With EMC, Lumenate is taking the 4 Ps approach to protecting its data | #CubeConversations
In the marketing world, the “four Ps” stand for price, product, promotion, and place. Lumenate Technologies LP has adapted the age-old formula for an entirely different item on the corporate agenda: data protection.
Jamie Shepard, who heads backup and recovery operations for the Texas firm, returned to theCUBE for the second time in as many months to share how a new focus on policy, processes, people and product has enabled his team to embrace a modern approach to guard against contingencies.

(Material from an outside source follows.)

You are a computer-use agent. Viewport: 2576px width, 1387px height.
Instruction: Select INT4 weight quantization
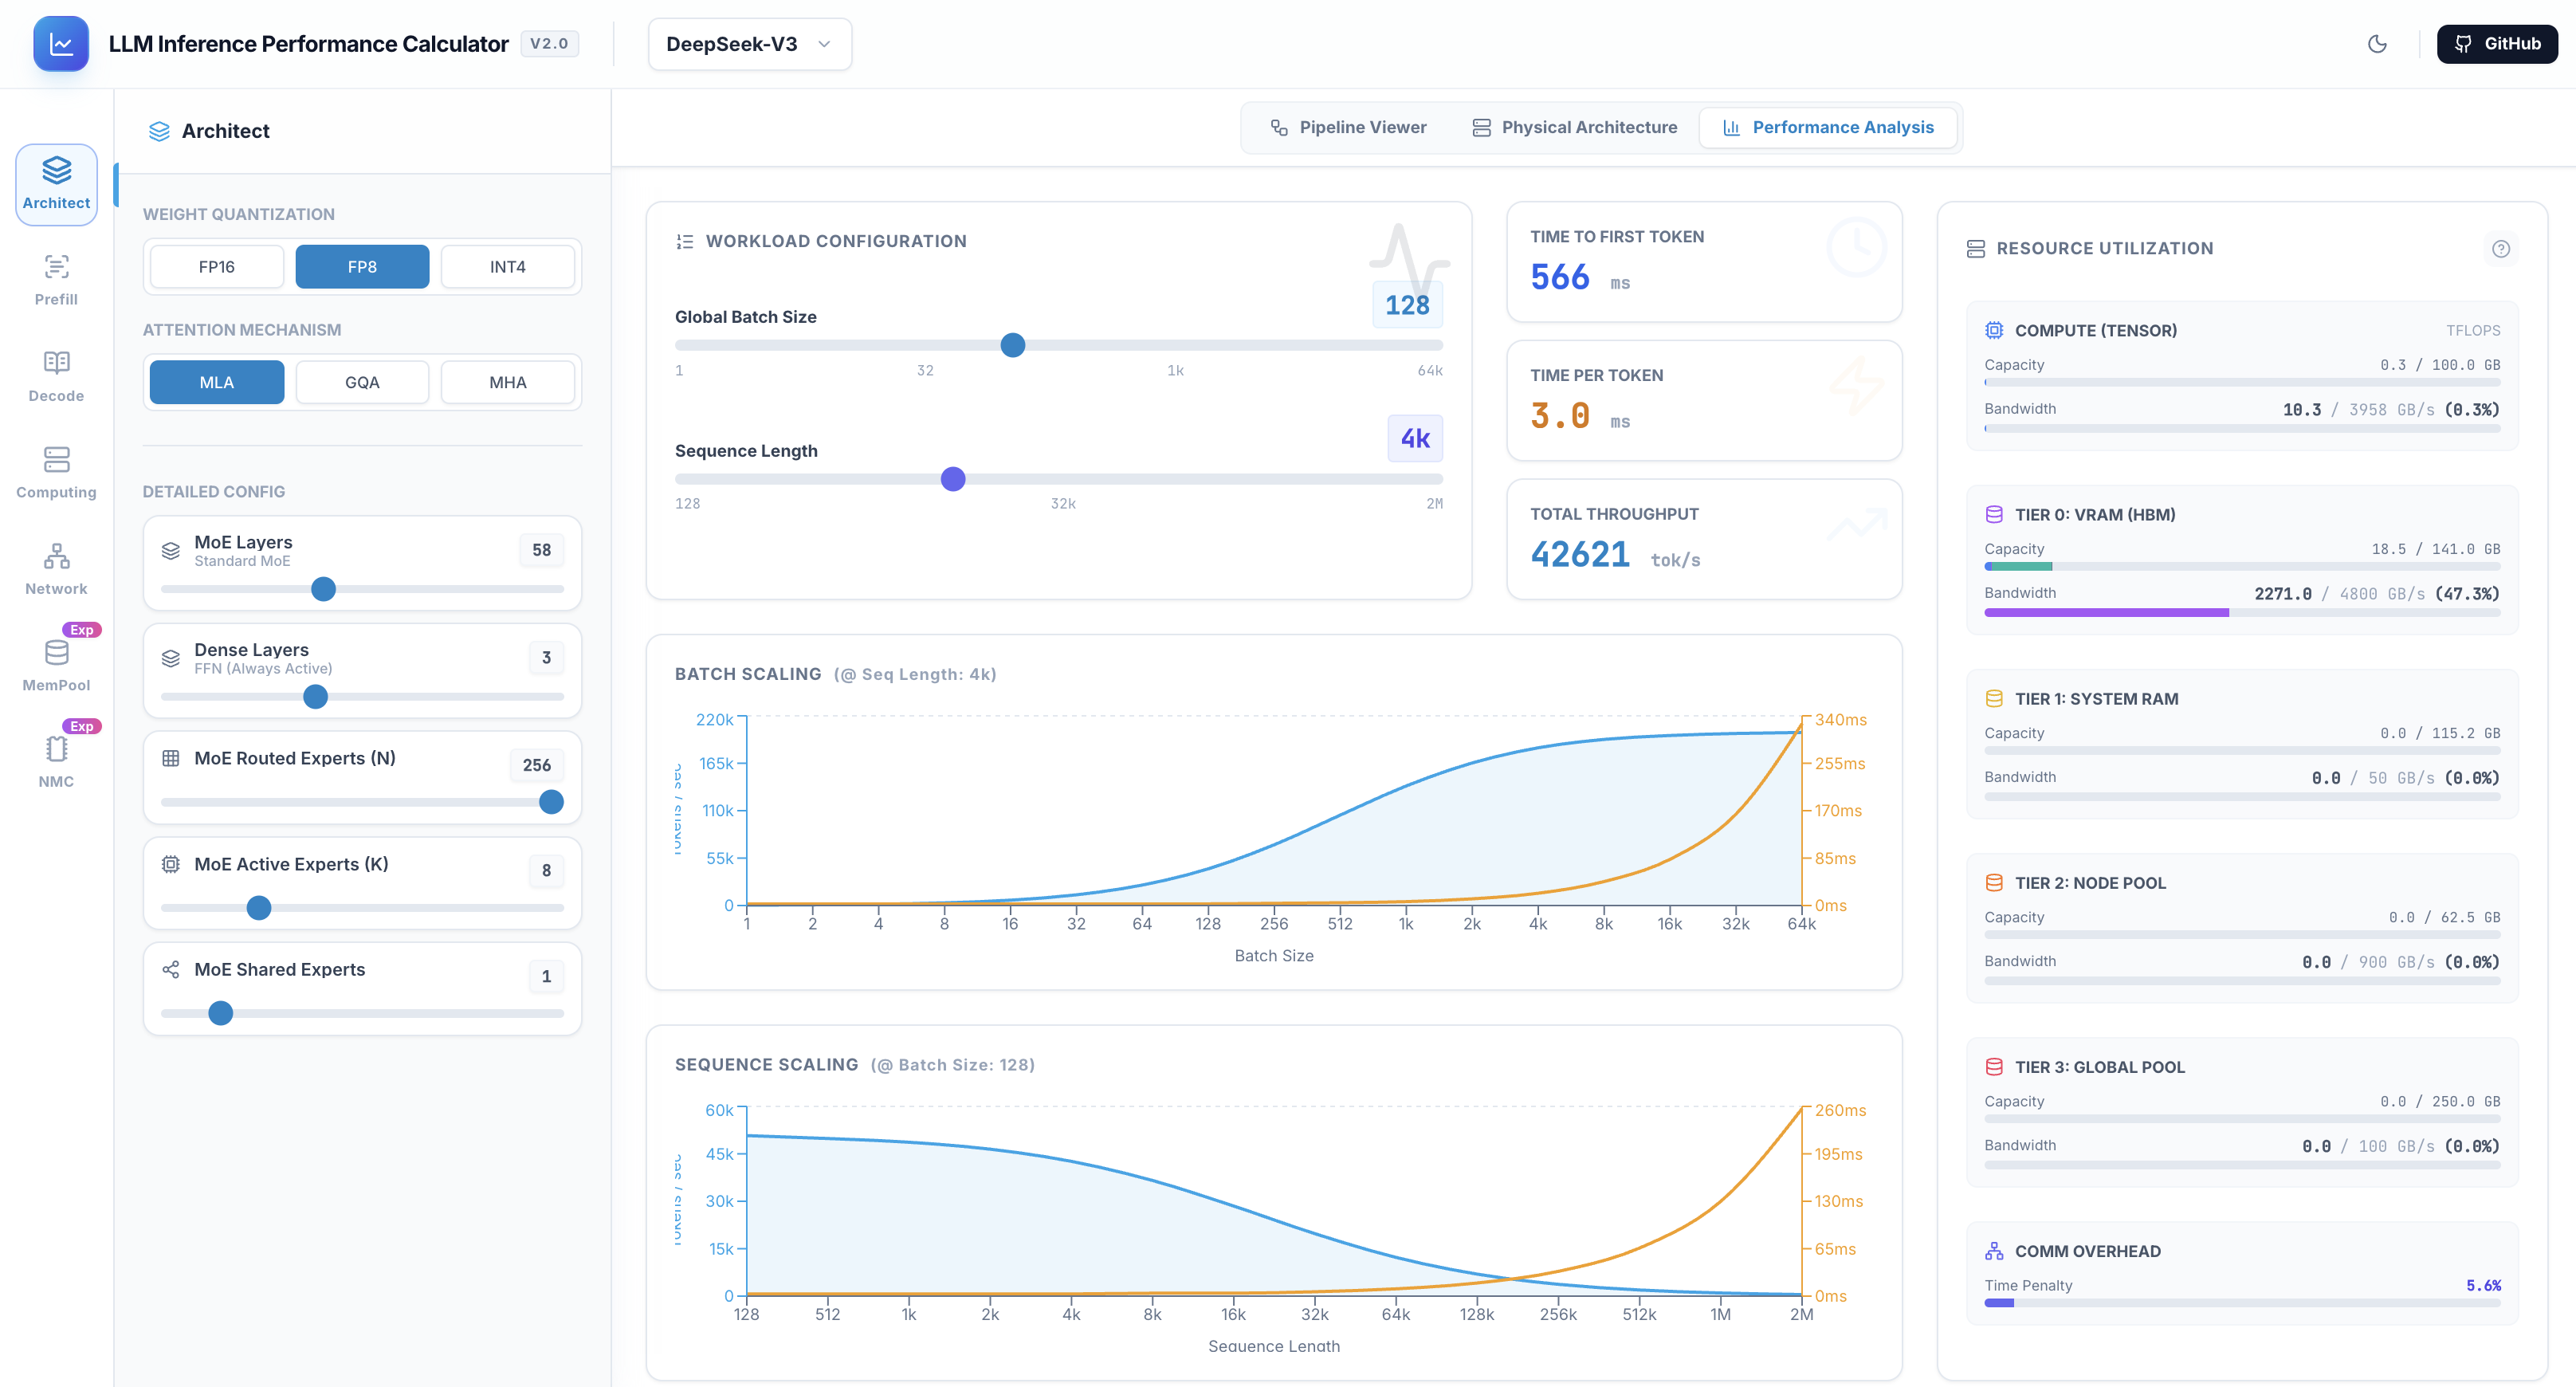click(507, 267)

Headquartered in Dallas with operations throughout the country, Lumenate helps organizations sort out the implementation details of their on-premise IT projects and offers managed services that serve as an extension of its core consultancy portfolio. The company also stands out as a close partner of EMC Corp., which, in a demonstration of that relationship, supplied all the equipment Shepard said he needed to modernize his data protection environment.
Before
Prior to the upgrade, the executive said he and his team had all the problems of a typical IT organization struggling to make do with legacy infrastructure and limited resources. Topping his list of concerns was the prospect of “systems going down and not having that backup that I needed,” Shepard told host Dave Vellante. “In my business, if I lose an email [from a prospect], I’ve lost a deal,” he explained.
Picking up where he left off in his previous appearance on theCUBE just a few weeks earlier, the executive went on to lay out the technical aspect of the business challenge, detailing Lumenate’s previous data protection environment that consisted of two aging Centera archives. The appliances did what was expected of them, but the firm discovered that it was rapidly running out of space and power capacity in its production data center to accommodate the sprawling deployment.
The makeover
Shepard needed to find a denser alternative, and fast. To make it worse, he not only had the physical limitations of the facility to worry about but also the myriad regulatory requirements that his firm is subject to. In addition to its own data, Lumenate also stores information for customers in privacy-conscious industries such as healthcare, which adds up to a lot of laws that each have to be carefully taken into account before any major change.
After reviewing its options, the company decided to replace its two Centera machines with a pair of EMC’s disk-based DataDomain boxes, which provide a write-once-read-many architecture that is particularly well-suited for the safekeeping of data. Lumenate took the opportunity to modernize the rest of its data protection environment and standardized on the storage stalwart’s NetWorker unified backup and recovery suite, enabling the File-Level Retention feature in its existing VNX arrays with the same stroke.
Not wanting to go half way, the firm also updated its email server to Exchange 2010 and virtualized the underlying infrastructure. “We were an older Exchange shop, so we were the typical ‘it’s time to do it all together’ shop. And we did it all, and we did it in the span of about eight months,” Shepard said. That left the firm in an incomparably better position.
After
Shepard estimated that the upgrade has helped Lumenate save in the neighborhood of $195,000 on operations. “Product-wise, we saved on maintenance, we saved on cooling costs, we went to a smaller data center. So all the typical stuff you read out there – it’s as advertised,” he told Vellante.
The executive added that the new environment averages a deduplication rate of 10:1, which means that ten times more data can fit into the DataDomain appliances than would be possible otherwise. What’s more, he said that the deployment acts as a multi-tenant service, enabling each department to have its own isolated space for storing files. Shepard credited that success to Lumenate’s “four Ps” approach, which he advised his peers to apply in their own modernization efforts for optimal results.